:: AVAILABLE RECORDS ::

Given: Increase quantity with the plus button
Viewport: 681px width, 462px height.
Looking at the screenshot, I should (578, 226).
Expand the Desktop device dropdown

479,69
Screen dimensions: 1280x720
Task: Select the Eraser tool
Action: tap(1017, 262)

:::

▸ TASK TO COMPLETE: Your task is to give back every record exactly.

▸ REPLY:
Given: Increase quantity with the plus button
Viewport: 681px width, 462px height.
Looking at the screenshot, I should (578, 226).
Expand the Desktop device dropdown

479,69
Screen dimensions: 1280x720
Task: Select the Eraser tool
Action: tap(1017, 262)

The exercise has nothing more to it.